Task data:
§

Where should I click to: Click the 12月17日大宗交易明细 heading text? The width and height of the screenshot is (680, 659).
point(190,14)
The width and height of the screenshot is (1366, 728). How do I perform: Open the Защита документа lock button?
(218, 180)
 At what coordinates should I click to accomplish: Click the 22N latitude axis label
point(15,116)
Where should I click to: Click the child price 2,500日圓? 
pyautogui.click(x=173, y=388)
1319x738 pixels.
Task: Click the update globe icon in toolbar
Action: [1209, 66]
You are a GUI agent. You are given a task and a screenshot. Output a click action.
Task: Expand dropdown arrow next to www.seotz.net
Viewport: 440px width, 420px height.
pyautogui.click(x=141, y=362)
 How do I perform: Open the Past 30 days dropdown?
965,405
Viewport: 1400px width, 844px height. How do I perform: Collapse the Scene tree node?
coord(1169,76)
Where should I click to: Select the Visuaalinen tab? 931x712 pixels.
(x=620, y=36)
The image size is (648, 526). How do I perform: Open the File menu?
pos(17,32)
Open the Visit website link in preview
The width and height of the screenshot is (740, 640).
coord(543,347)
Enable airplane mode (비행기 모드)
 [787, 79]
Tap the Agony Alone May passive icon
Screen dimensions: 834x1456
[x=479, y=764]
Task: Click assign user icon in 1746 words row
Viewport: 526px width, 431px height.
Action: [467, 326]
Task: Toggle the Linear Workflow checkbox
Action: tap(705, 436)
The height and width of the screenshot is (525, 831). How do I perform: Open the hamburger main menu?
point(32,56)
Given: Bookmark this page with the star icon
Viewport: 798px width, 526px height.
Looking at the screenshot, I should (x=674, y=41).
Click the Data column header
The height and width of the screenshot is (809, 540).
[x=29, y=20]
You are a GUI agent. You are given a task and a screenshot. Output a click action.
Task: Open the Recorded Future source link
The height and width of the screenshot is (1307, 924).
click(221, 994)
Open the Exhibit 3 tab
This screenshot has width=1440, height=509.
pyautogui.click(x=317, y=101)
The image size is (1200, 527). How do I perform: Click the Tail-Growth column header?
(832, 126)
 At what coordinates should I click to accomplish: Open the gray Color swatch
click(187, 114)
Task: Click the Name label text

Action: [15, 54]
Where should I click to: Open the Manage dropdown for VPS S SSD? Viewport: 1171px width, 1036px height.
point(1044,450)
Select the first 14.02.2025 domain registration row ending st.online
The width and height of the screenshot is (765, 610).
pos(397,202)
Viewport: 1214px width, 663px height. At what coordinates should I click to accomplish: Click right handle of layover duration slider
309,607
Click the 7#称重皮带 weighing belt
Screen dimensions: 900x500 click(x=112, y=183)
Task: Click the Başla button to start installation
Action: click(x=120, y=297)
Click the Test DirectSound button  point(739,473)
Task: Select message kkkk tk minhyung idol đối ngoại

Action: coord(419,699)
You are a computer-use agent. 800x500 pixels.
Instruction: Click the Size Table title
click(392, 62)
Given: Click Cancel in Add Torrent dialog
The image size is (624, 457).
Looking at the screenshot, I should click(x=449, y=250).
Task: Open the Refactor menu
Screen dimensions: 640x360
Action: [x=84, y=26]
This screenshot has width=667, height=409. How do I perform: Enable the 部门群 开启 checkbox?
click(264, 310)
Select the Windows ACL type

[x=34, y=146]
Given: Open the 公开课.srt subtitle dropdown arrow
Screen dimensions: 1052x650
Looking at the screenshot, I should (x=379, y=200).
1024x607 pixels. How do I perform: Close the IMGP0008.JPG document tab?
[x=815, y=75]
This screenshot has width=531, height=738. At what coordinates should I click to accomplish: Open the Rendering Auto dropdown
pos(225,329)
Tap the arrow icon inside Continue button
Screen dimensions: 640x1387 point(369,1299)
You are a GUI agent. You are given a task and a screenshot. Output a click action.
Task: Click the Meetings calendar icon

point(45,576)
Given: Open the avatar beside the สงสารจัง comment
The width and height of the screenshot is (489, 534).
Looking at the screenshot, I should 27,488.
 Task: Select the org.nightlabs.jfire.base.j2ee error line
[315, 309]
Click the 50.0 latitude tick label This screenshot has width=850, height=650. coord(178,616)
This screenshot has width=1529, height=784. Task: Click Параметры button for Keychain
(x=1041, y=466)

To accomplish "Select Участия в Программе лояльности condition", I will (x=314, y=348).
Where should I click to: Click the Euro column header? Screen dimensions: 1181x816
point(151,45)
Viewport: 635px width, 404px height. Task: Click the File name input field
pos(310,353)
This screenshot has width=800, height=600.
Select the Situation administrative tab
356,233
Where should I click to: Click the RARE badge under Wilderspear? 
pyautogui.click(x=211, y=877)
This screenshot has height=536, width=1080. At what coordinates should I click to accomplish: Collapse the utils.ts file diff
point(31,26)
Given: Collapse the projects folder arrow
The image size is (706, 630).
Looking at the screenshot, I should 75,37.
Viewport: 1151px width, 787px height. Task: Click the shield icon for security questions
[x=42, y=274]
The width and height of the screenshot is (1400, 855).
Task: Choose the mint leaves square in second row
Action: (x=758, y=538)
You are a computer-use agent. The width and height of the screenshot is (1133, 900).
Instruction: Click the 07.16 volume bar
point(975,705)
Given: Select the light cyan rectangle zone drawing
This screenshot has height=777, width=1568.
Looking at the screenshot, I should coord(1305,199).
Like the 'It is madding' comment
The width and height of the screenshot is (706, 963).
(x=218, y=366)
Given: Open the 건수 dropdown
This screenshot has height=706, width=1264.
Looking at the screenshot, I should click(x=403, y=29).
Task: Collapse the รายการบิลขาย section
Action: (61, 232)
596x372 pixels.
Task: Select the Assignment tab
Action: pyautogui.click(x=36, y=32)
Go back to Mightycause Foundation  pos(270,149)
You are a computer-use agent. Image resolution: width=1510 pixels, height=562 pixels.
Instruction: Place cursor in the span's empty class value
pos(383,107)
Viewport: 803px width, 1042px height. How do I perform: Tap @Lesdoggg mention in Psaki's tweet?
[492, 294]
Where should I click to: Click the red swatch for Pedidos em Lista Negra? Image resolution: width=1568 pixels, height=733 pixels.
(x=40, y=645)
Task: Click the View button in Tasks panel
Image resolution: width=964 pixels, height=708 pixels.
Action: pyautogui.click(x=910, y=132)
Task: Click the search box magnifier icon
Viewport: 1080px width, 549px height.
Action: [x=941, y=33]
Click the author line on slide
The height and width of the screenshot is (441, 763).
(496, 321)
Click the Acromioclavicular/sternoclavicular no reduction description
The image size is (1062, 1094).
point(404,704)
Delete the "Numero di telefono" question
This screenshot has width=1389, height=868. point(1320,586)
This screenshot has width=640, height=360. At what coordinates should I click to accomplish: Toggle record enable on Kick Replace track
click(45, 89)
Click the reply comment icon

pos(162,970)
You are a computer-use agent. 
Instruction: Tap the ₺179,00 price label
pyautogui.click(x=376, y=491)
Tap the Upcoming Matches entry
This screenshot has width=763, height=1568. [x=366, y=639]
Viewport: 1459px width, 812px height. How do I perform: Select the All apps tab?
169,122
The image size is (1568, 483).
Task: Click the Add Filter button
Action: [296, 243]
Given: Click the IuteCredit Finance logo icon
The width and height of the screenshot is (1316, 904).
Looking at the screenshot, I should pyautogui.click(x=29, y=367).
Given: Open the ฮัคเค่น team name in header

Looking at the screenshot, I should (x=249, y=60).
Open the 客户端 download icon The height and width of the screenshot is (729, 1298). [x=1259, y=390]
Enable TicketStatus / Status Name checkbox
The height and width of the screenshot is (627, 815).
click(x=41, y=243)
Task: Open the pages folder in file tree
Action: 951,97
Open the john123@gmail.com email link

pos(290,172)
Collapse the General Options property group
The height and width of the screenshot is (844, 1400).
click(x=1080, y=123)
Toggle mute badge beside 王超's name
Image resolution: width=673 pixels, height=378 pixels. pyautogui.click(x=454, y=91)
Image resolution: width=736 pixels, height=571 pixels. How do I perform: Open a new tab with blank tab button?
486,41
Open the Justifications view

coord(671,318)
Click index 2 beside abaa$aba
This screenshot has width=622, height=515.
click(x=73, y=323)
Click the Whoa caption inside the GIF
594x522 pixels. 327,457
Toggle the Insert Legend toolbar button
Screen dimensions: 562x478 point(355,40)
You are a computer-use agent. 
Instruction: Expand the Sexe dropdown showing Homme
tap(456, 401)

§

Check each line of the records above, and copy those that hold the word "computer".

You are a computer-use agent. 800x500 pixels.
You are a computer-use agent. The width and height of the screenshot is (1133, 900).
You are a computer-use agent. Image resolution: width=1510 pixels, height=562 pixels.
You are a computer-use agent. 
You are a computer-use agent. 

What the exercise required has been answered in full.